Ceramide synthase 6 induces mitochondrial dysfunction and apoptosis in hemin-treated neurons by impairing mitophagy through interacting with sequestosome 1

Intracerebral hemorrhage (ICH) is a severe subtype of stroke linked to high morbidity and mortality rates. However, the underlying mechanisms of neuronal injury post-ICH remain poorly understood. In this study, we investigated sphingolipid metabolism alterations in neurons using lipidomics and explored the regulatory mechanisms involved. Western blot and live-cell imaging were applied to detect mitochondrial quality and mitophagy level.
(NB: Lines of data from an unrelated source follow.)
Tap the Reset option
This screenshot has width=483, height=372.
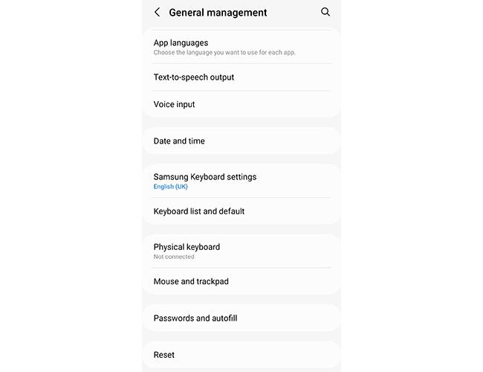coord(242,355)
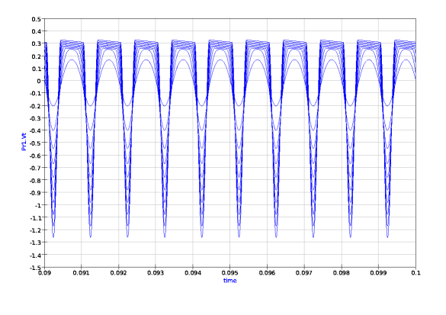The image size is (446, 315).
Task: Select the y-axis tick label -0.5
Action: (x=35, y=143)
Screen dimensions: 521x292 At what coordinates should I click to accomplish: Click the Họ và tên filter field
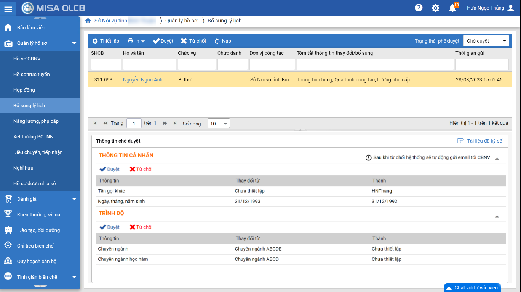tap(149, 64)
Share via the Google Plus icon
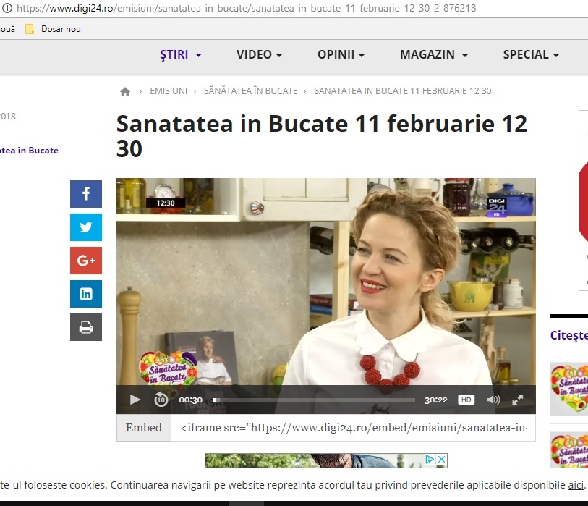 tap(86, 261)
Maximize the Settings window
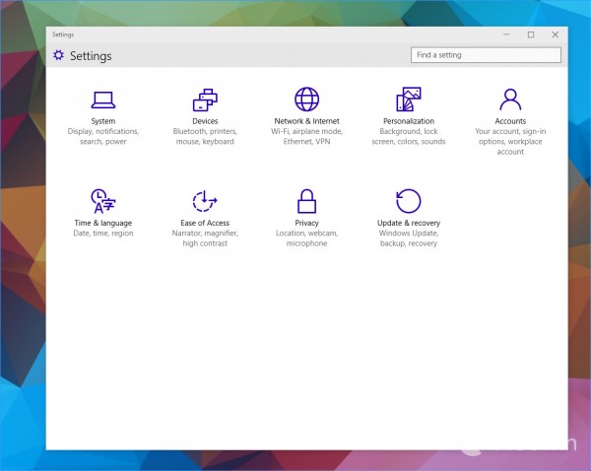 (x=530, y=34)
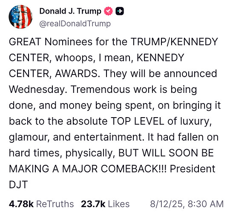Click the TOP LEVEL phrase in the post
The height and width of the screenshot is (213, 233).
click(138, 121)
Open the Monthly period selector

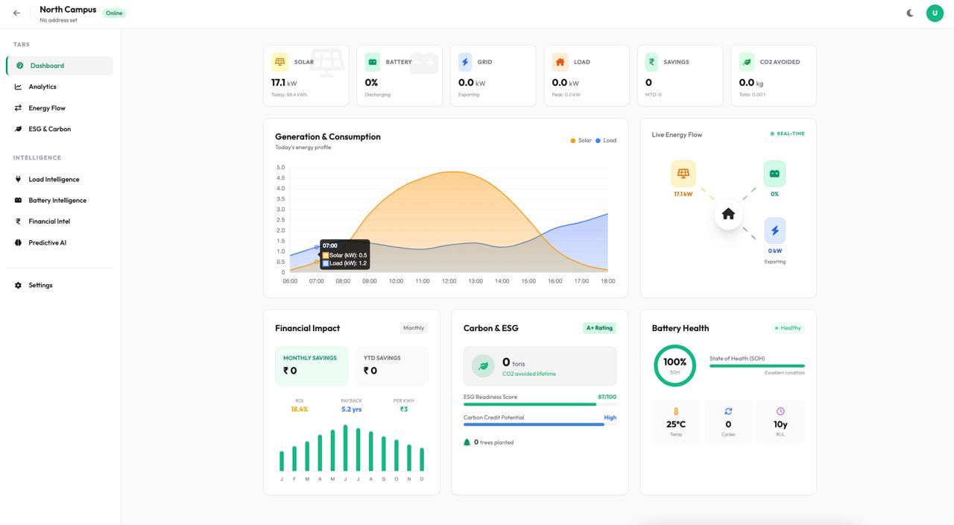pyautogui.click(x=414, y=328)
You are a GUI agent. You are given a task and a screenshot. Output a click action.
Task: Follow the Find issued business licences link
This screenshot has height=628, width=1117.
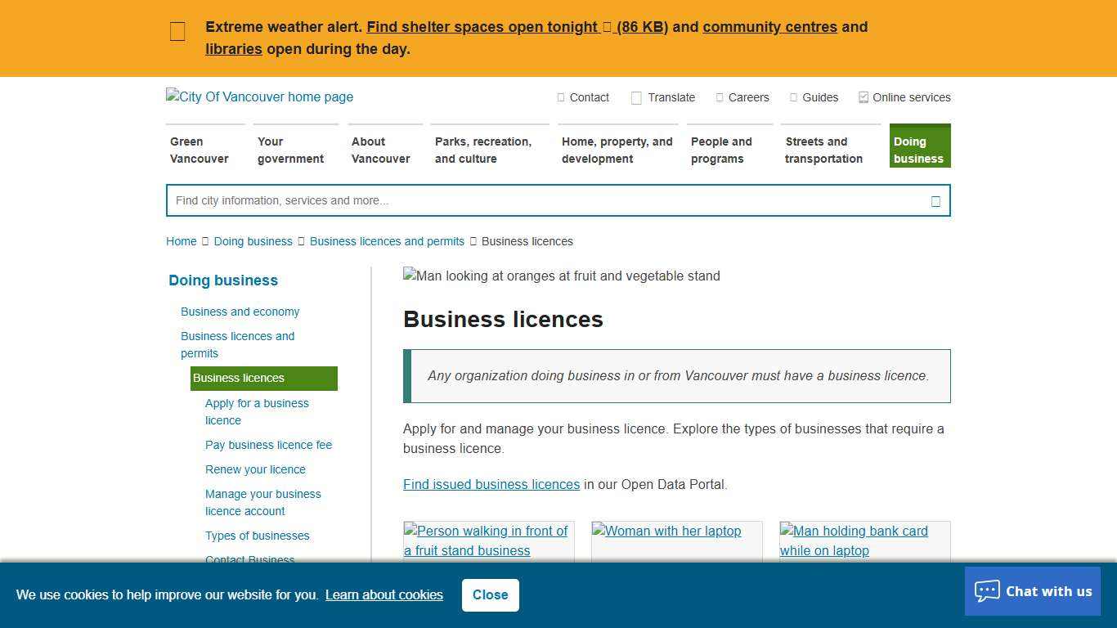pos(491,484)
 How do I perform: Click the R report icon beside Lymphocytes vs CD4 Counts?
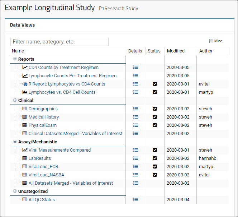click(x=25, y=84)
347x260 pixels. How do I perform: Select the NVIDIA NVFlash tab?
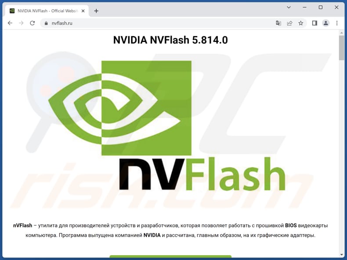47,11
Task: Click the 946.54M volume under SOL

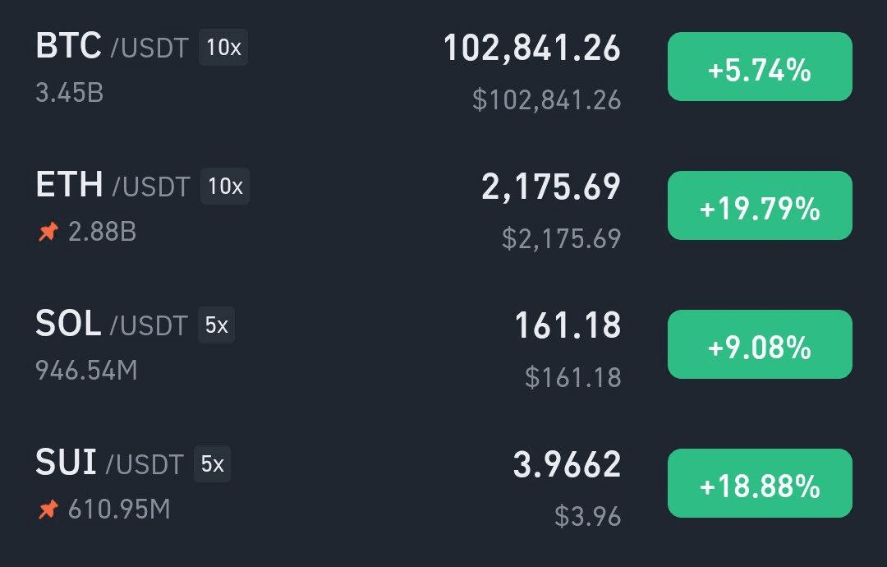Action: (x=86, y=371)
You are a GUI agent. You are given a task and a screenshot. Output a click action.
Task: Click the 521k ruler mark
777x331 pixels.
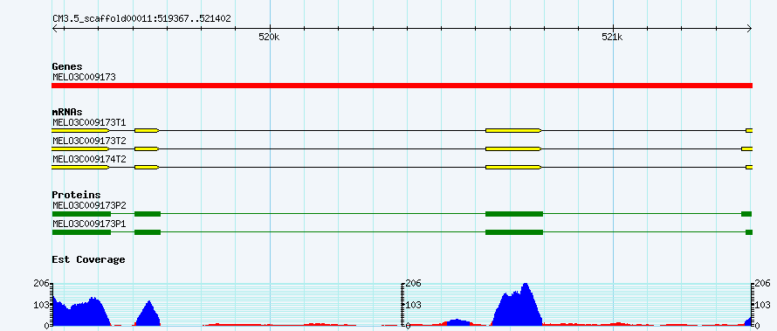tap(613, 38)
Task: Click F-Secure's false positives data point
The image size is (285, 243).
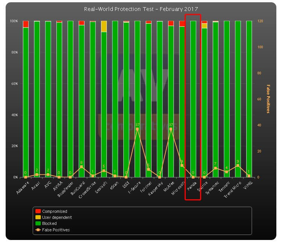Action: [x=137, y=129]
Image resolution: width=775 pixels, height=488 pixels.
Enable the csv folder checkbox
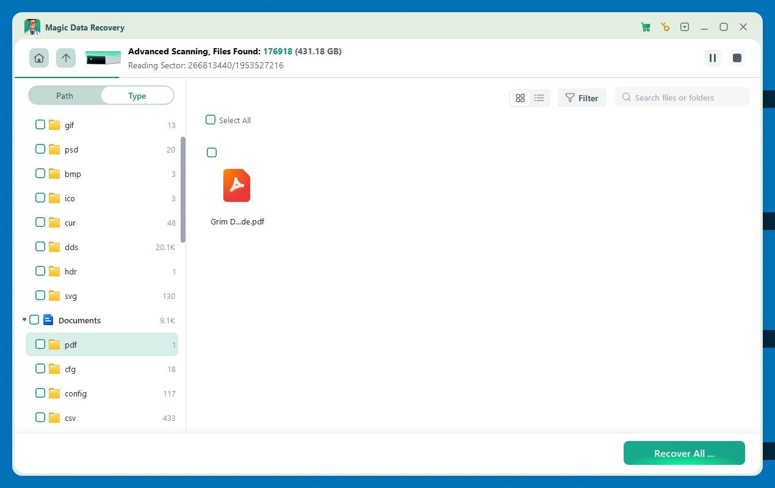tap(40, 418)
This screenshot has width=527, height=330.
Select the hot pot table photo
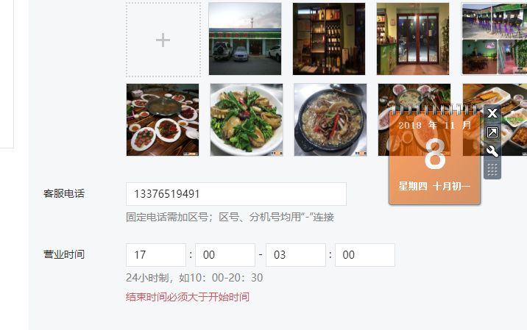tap(163, 120)
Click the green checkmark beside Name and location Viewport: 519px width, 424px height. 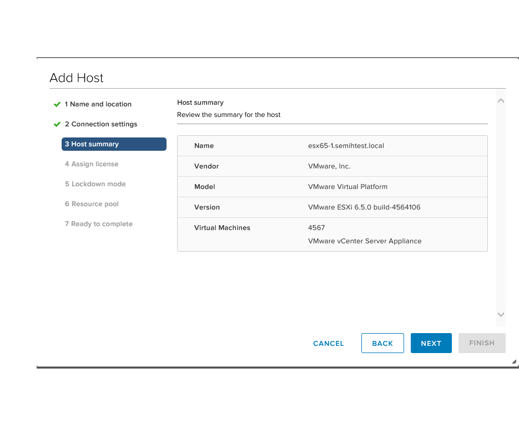click(57, 104)
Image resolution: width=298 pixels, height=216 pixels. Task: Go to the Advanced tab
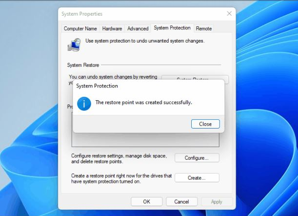[x=138, y=29]
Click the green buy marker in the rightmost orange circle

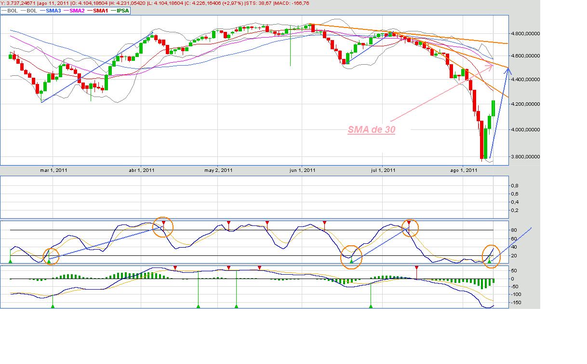[490, 261]
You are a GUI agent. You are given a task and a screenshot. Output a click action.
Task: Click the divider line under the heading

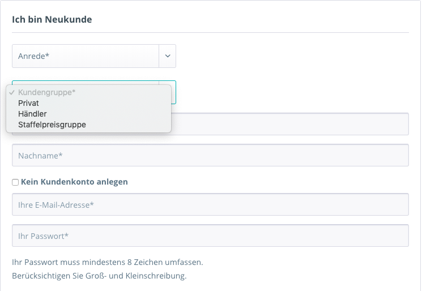[x=210, y=32]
We found a significant upregulation of ceramide synthase 6 (CERS6)-related C16 ceramide biosynthesis after hemin treatment. Knockdown of CERS6 notably ameliorated mitochondrial dysfunction and reduced neuronal apoptosis. Additionally, impaired neuronal mitophagy was observed after hemin treatment, which was restored by CERS6 knockdown. Mechanistically, CERS6 impaired mitophagy by interacting with sequestosome 1, leading to mitochondrial dysfunction and neuronal apoptosis. Our study explored the relationship between ceramide metabolism and mitophagy in neurons, revealing the pro-apoptotic role of CERS6 while providing a potential therapeutic target for patients with ICH. [Display omitted] •The autophagy flux of neurons is blocked post intracerebral hemorrhage, accompanied by severe mitochondrial dysfunction.•Hemin induces lipid metabolism reprogramming in neurons, elevating CERS6-derived C16-ceramide biosynthesis.•Knockdown of CERS6 notably ameliorates hemin-induced mitochondrial dysfunction and apoptosis in neurons.•CERS6 impairs mitophagy by interacting with SQSTM1, thus leading to excessive neuronal apoptosis.